Virion-serion classic Leptospira IgG-ELISA

Institute Virion-Serion ELISA Classic Leptospira IgG (Institut Virion/Serion GmbH, Warburg, Germany) (order no. ESR 125 G) was used to detect anti-Leptospira IgG antibody from serum or plasma using a crude membrane extract of L. biflexa serovar Patoc strain Patoc I, which contains genus-specific epitopes for all Leptospira spp. The Virion-Serion IgG-ELISA procedure was performed per the manufacturer’s instructions, with absorbance measured at OD405nm/650 nm. To interpret the qualitative results, the upper and lower cut-off range was calculated according to parameters provided with the kit. Actual OD (AOD) value (anti-Leptospira IgG) lower than the cut-off was considered a negative result suggesting no evidence of past exposure, an AOD value in the cut-off range was a borderline result suggesting possible past exposure, and an AOD value higher than the upper cut-off was positive by IgG detection, suggesting previous exposure. A borderline value was considered a positive result. The diagnostic performance of the Virion-Serion Leptospira IgG-ELISA was 96.7% sensitivity and 99.8% specificity.

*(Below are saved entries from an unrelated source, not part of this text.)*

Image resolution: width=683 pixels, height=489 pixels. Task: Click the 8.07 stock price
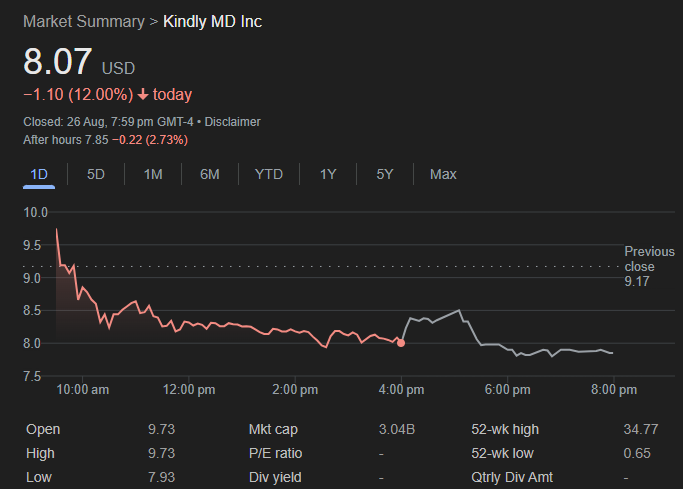(x=58, y=63)
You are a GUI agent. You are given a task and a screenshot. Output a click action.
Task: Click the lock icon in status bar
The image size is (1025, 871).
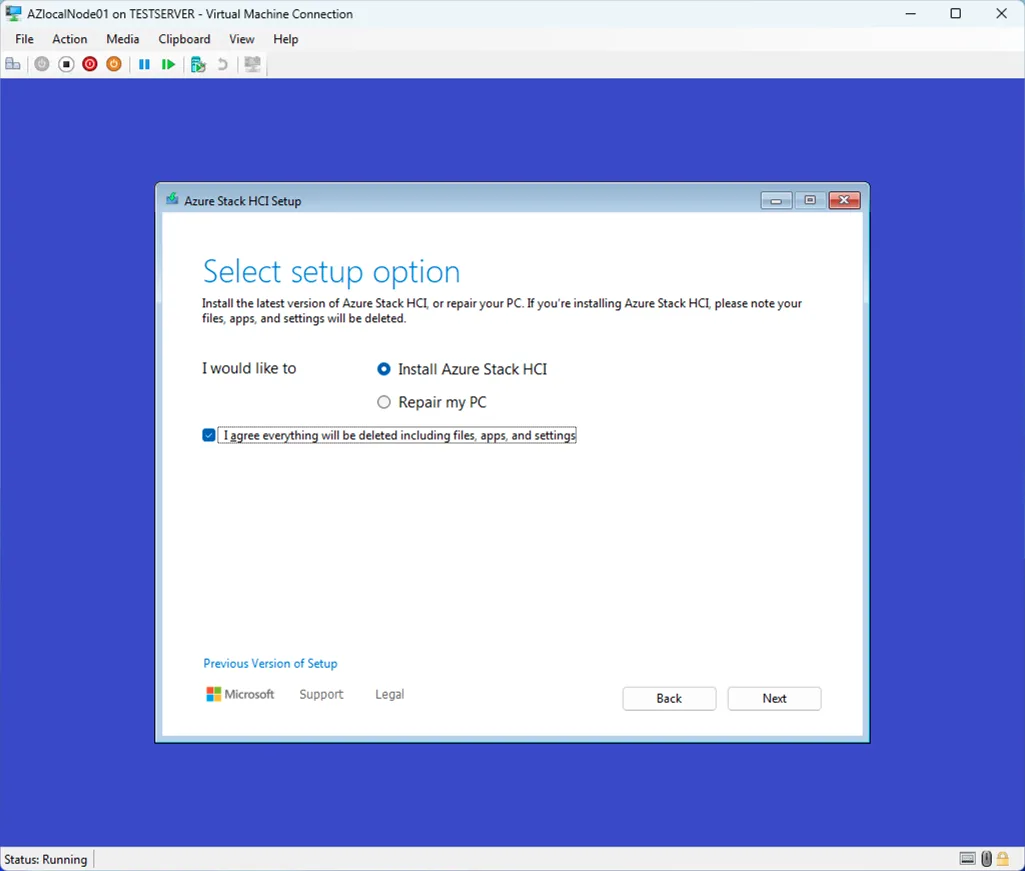[1003, 859]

Evaluation of diagnostic accuracy

The Standards for Reporting of Diagnostic Accuracy studies (STARD 2015) checklist for reporting diagnostic accuracy is provided in supplementary Table S6.

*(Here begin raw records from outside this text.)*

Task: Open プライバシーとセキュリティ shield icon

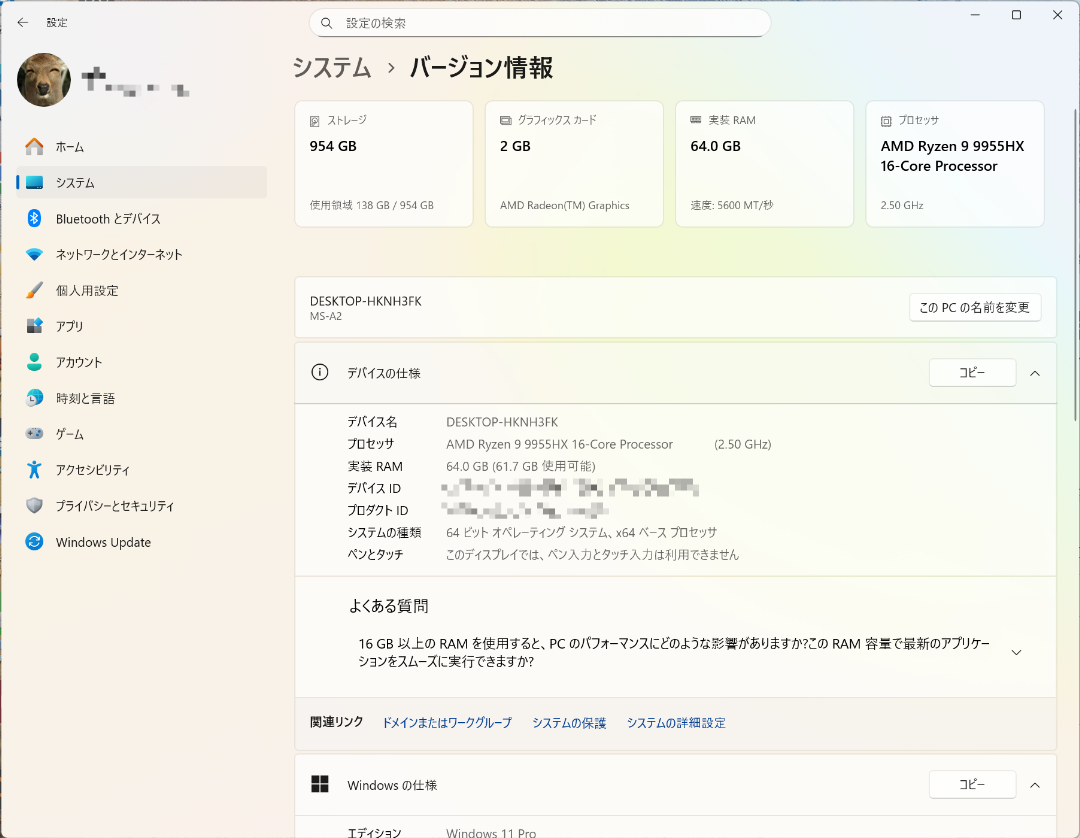Action: click(x=34, y=506)

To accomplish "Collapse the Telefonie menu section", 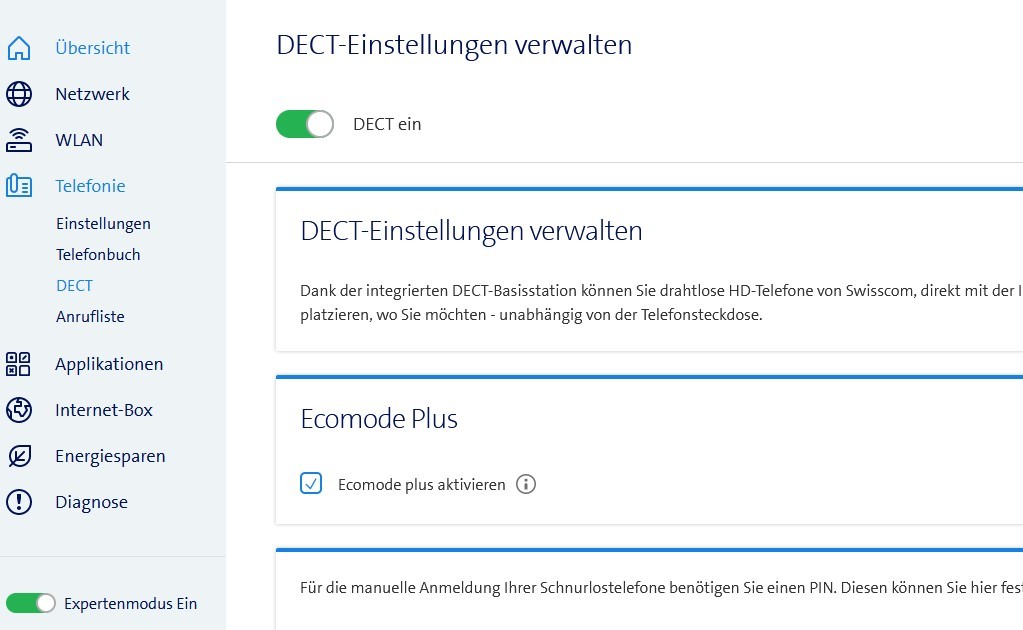I will pyautogui.click(x=90, y=186).
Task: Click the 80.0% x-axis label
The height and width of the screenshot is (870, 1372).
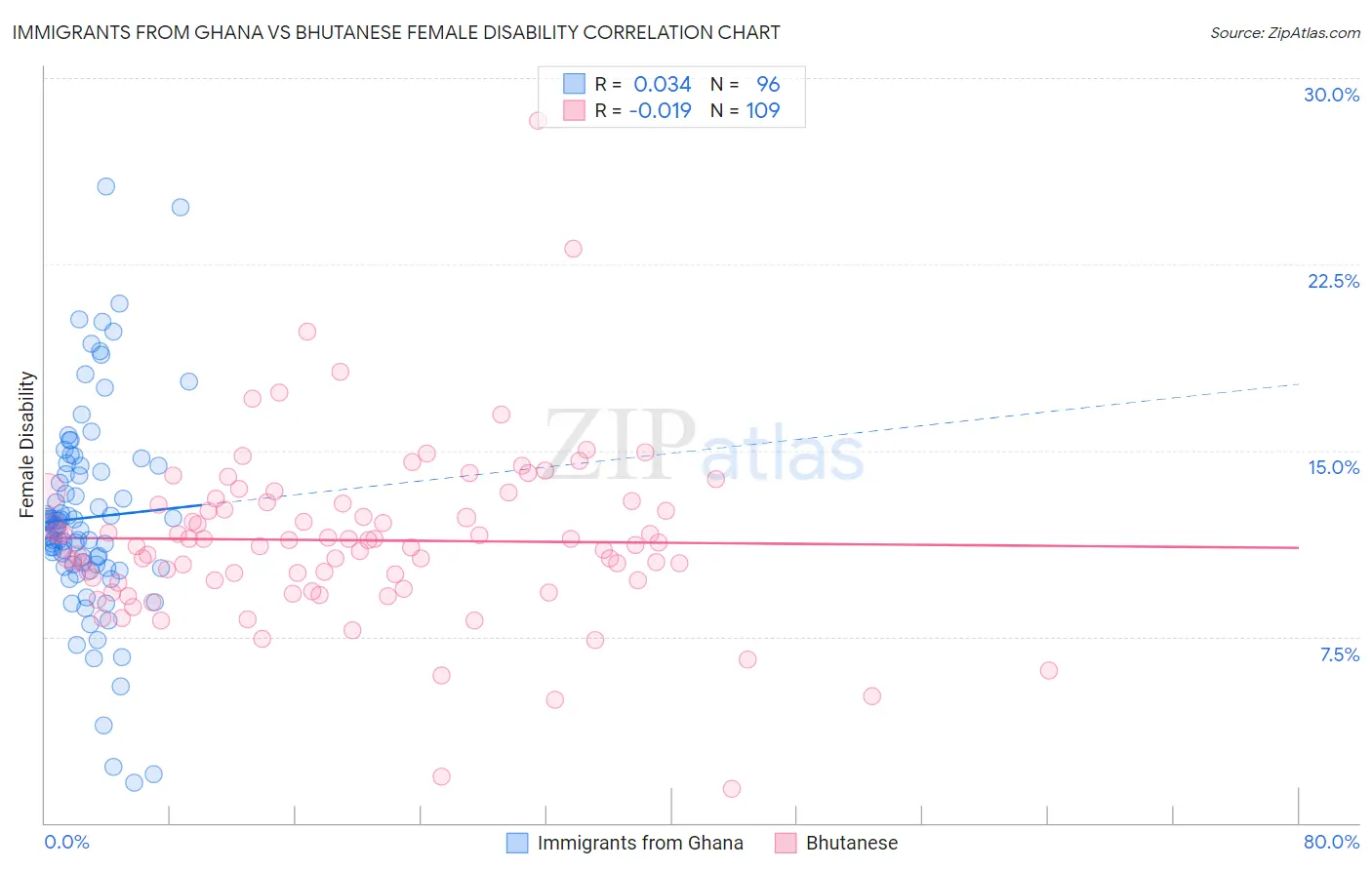Action: pos(1331,842)
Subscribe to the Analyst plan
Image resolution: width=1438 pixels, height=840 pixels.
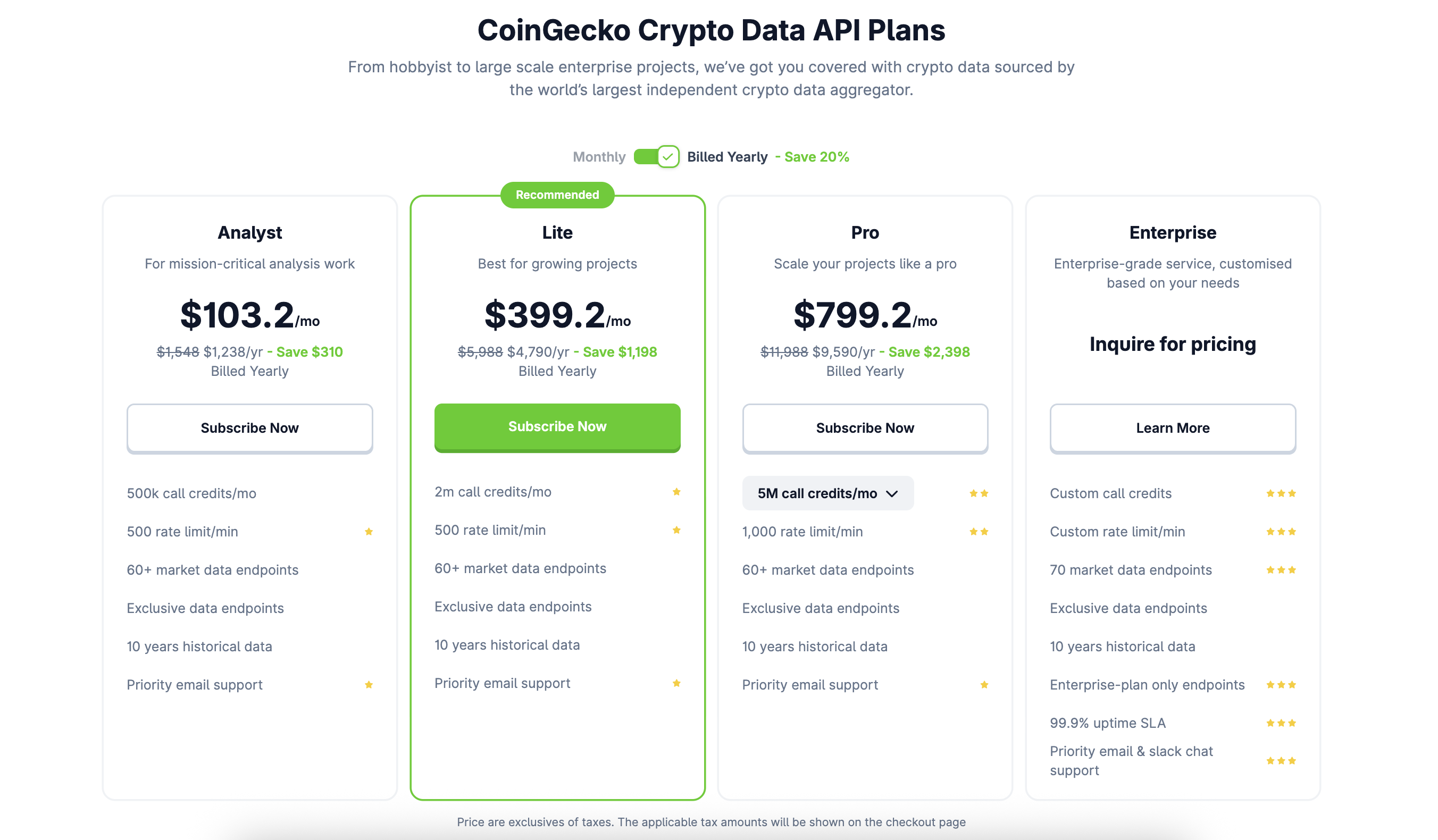(249, 428)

Sample size was estimated as a minimum of 35 cases and control samples to achieve 90% sensitivity and specificity at a 95% confidence interval (CI) and 7% precision. All sera were tested as anonymous samples. Leptospirosis sera and controls (Fig. 1) were randomly selected to evaluate the performance of the following tests: (i) rGroEL1–524 IgM-ELISA, (ii) commercial Panbio Leptospira IgM-ELISA, and (iii) Virion-Serion Classic IgG-ELISA. The estimated diagnostic sensitivity and specificity with 95% CI were calculated by a 2 × 2 cross-tabulation table.

Bioinformatics

Conservation of selected GroEL sequences in the genus Leptospira and among GroEL orthologs was determined using Clustal Omega multiple sequence alignment program interface53, and the results were analyzed using the BioEdit sequence alignment editor tool. Linear B-cell epitopes of the L. interrogans serovar Icterohemorrhagiae GroEL sequence were computationally predicted using a Bepipred-1.0 Linear Epitope Prediction tool54

Statistical calculations

Data were collected in Microsoft Excel and analyzed using MedCalc Statistical Software version 19.2.5 (MedCalc Software Ltd, Ostend, Belgium; https://www.medcalc.org; 2020). Diagnostic parameters were calculated as follows: sensitivity = [(true positive (TP)/(TP + false negative (FN))] × 100; specificity = [(true negative (TN))/(TN + false positive (FP))] × 100. Normal distribution was tested using the Kolmogorov-Smirnov test. The Mann-Whitney test was used in non-normal distributed data. P < 0.05 was considered statistically significant.